TASK PROMPT:
Switch each "image size" in the material below to "screenshot size", and give all the lines back with nothing else changed.

======== ENTRIES SHOWN

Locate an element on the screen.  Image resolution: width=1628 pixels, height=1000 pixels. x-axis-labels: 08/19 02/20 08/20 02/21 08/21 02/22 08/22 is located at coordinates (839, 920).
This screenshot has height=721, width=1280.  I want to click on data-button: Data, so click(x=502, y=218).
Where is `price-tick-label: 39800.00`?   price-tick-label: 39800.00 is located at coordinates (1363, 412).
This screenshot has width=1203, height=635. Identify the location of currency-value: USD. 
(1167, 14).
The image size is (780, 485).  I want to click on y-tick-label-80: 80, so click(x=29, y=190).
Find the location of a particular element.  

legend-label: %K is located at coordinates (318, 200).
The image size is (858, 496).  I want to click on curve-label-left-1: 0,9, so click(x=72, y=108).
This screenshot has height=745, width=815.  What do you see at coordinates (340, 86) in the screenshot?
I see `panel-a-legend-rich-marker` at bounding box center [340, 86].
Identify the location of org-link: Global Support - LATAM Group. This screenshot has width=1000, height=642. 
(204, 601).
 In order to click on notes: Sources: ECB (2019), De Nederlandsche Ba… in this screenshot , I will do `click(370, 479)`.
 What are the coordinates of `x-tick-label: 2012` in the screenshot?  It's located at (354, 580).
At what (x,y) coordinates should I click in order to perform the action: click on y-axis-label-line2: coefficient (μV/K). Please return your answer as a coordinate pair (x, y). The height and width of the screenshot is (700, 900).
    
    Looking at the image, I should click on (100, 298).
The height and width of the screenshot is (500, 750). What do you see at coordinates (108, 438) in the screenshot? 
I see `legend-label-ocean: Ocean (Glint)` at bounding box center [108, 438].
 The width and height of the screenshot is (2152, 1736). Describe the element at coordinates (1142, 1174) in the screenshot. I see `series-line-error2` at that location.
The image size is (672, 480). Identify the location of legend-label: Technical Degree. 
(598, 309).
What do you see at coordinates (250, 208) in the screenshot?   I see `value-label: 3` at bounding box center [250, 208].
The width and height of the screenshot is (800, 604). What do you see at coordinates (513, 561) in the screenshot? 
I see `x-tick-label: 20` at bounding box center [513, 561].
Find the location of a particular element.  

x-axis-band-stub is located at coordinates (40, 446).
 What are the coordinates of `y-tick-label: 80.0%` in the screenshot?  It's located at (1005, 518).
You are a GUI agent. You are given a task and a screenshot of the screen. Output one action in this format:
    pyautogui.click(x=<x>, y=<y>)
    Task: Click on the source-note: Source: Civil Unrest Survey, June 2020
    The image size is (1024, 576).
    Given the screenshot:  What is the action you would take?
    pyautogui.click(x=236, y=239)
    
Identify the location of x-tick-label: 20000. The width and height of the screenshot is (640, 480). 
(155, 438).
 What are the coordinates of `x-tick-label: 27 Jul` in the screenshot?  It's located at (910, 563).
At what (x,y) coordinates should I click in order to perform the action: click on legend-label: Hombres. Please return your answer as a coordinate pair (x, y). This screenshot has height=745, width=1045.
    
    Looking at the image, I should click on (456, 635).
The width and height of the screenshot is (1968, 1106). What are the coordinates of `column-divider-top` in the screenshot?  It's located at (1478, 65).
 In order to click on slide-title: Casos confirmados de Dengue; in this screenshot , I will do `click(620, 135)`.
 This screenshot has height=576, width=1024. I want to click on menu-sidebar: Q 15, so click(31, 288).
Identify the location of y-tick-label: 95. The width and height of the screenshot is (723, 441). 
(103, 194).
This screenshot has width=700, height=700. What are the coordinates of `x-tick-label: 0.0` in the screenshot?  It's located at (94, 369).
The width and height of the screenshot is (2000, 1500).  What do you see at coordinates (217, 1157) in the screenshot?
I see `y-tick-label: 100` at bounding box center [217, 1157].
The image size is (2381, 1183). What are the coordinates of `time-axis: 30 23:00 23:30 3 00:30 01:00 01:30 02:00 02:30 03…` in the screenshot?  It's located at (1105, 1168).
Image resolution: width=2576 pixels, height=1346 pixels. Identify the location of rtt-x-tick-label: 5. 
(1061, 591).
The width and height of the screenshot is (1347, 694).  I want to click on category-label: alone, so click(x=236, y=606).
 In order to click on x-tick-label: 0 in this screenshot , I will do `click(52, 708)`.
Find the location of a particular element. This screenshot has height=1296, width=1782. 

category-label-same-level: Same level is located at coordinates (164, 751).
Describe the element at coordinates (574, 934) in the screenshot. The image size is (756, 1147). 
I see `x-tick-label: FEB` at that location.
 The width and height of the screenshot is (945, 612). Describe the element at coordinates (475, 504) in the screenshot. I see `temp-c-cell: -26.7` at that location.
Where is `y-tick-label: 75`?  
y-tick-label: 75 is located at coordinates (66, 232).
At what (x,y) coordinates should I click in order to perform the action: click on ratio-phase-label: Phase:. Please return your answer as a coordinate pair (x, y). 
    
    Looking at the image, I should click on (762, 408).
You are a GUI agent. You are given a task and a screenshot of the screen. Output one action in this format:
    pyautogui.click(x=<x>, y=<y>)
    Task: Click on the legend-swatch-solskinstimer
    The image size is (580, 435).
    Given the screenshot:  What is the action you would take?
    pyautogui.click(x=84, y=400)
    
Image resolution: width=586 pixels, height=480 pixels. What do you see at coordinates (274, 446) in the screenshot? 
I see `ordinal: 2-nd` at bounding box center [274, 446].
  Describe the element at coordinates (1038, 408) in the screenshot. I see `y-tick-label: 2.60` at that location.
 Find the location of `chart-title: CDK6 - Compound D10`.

================

EXERCISE RESPONSE:
Locate an element on the screen.  Image resolution: width=1628 pixels, height=1000 pixels. x-axis-labels: 08/19 02/20 08/20 02/21 08/21 02/22 08/22 is located at coordinates (839, 920).
This screenshot has height=721, width=1280.  I want to click on data-button: Data, so click(x=502, y=218).
Where is `price-tick-label: 39800.00`?   price-tick-label: 39800.00 is located at coordinates (1363, 412).
This screenshot has width=1203, height=635. Identify the location of currency-value: USD. 
(1167, 14).
The screenshot size is (780, 485).  I want to click on y-tick-label-80: 80, so click(x=29, y=190).
Find the location of a particular element.  

legend-label: %K is located at coordinates (318, 200).
The screenshot size is (858, 496).  I want to click on curve-label-left-1: 0,9, so click(x=72, y=108).
This screenshot has height=745, width=815.  What do you see at coordinates (340, 86) in the screenshot?
I see `panel-a-legend-rich-marker` at bounding box center [340, 86].
Identify the location of org-link: Global Support - LATAM Group. This screenshot has width=1000, height=642. 
(204, 601).
 In order to click on notes: Sources: ECB (2019), De Nederlandsche Ba… in this screenshot , I will do `click(370, 479)`.
 What are the coordinates of `x-tick-label: 2012` in the screenshot?  It's located at (354, 580).
At what (x,y) coordinates should I click in order to perform the action: click on y-axis-label-line2: coefficient (μV/K). Please return your answer as a coordinate pair (x, y). The height and width of the screenshot is (700, 900).
    
    Looking at the image, I should click on (100, 298).
The height and width of the screenshot is (500, 750). What do you see at coordinates (108, 438) in the screenshot? 
I see `legend-label-ocean: Ocean (Glint)` at bounding box center [108, 438].
 The width and height of the screenshot is (2152, 1736). Describe the element at coordinates (1142, 1174) in the screenshot. I see `series-line-error2` at that location.
The screenshot size is (672, 480). Identify the location of legend-label: Technical Degree. 
(598, 309).
What do you see at coordinates (250, 208) in the screenshot?   I see `value-label: 3` at bounding box center [250, 208].
The width and height of the screenshot is (800, 604). What do you see at coordinates (513, 561) in the screenshot? 
I see `x-tick-label: 20` at bounding box center [513, 561].
Find the location of a particular element.  

x-axis-band-stub is located at coordinates (40, 446).
 What are the coordinates of `y-tick-label: 80.0%` in the screenshot?  It's located at (1005, 518).
You are a GUI agent. You are given a task and a screenshot of the screen. Output one action in this format:
    pyautogui.click(x=<x>, y=<y>)
    Task: Click on the source-note: Source: Civil Unrest Survey, June 2020
    The screenshot size is (1024, 576).
    Given the screenshot:  What is the action you would take?
    pyautogui.click(x=236, y=239)
    
Identify the location of x-tick-label: 20000. The width and height of the screenshot is (640, 480). 
(155, 438).
 What are the coordinates of `x-tick-label: 27 Jul` in the screenshot?  It's located at (910, 563).
At what (x,y) coordinates should I click in order to perform the action: click on legend-label: Hombres. Please return your answer as a coordinate pair (x, y). This screenshot has height=745, width=1045.
    
    Looking at the image, I should click on (456, 635).
The width and height of the screenshot is (1968, 1106). What are the coordinates of `column-divider-top` in the screenshot?  It's located at (1478, 65).
 In order to click on slide-title: Casos confirmados de Dengue; in this screenshot , I will do `click(620, 135)`.
 This screenshot has height=576, width=1024. I want to click on menu-sidebar: Q 15, so click(31, 288).
Identify the location of y-tick-label: 95. The width and height of the screenshot is (723, 441). 
(103, 194).
This screenshot has width=700, height=700. What are the coordinates of `x-tick-label: 0.0` in the screenshot?  It's located at (94, 369).
The width and height of the screenshot is (2000, 1500).  What do you see at coordinates (217, 1157) in the screenshot?
I see `y-tick-label: 100` at bounding box center [217, 1157].
The screenshot size is (2381, 1183). What are the coordinates of `time-axis: 30 23:00 23:30 3 00:30 01:00 01:30 02:00 02:30 03…` in the screenshot?  It's located at (1105, 1168).
Image resolution: width=2576 pixels, height=1346 pixels. Identify the location of rtt-x-tick-label: 5. 
(1061, 591).
The width and height of the screenshot is (1347, 694).  I want to click on category-label: alone, so click(x=236, y=606).
 In order to click on x-tick-label: 0 in this screenshot , I will do `click(52, 708)`.
Find the location of a particular element. This screenshot has height=1296, width=1782. 

category-label-same-level: Same level is located at coordinates (164, 751).
Describe the element at coordinates (574, 934) in the screenshot. The screenshot size is (756, 1147). 
I see `x-tick-label: FEB` at that location.
 The width and height of the screenshot is (945, 612). Describe the element at coordinates (475, 504) in the screenshot. I see `temp-c-cell: -26.7` at that location.
Where is `y-tick-label: 75`?  
y-tick-label: 75 is located at coordinates (66, 232).
At what (x,y) coordinates should I click in order to perform the action: click on ratio-phase-label: Phase:. Please return your answer as a coordinate pair (x, y). 
    
    Looking at the image, I should click on (762, 408).
You are a GUI agent. You are given a task and a screenshot of the screen. Output one action in this format:
    pyautogui.click(x=<x>, y=<y>)
    Task: Click on the legend-swatch-solskinstimer
    The screenshot size is (580, 435).
    Given the screenshot:  What is the action you would take?
    pyautogui.click(x=84, y=400)
    
Image resolution: width=586 pixels, height=480 pixels. What do you see at coordinates (274, 446) in the screenshot? 
I see `ordinal: 2-nd` at bounding box center [274, 446].
  Describe the element at coordinates (1038, 408) in the screenshot. I see `y-tick-label: 2.60` at that location.
 Find the location of `chart-title: CDK6 - Compound D10`.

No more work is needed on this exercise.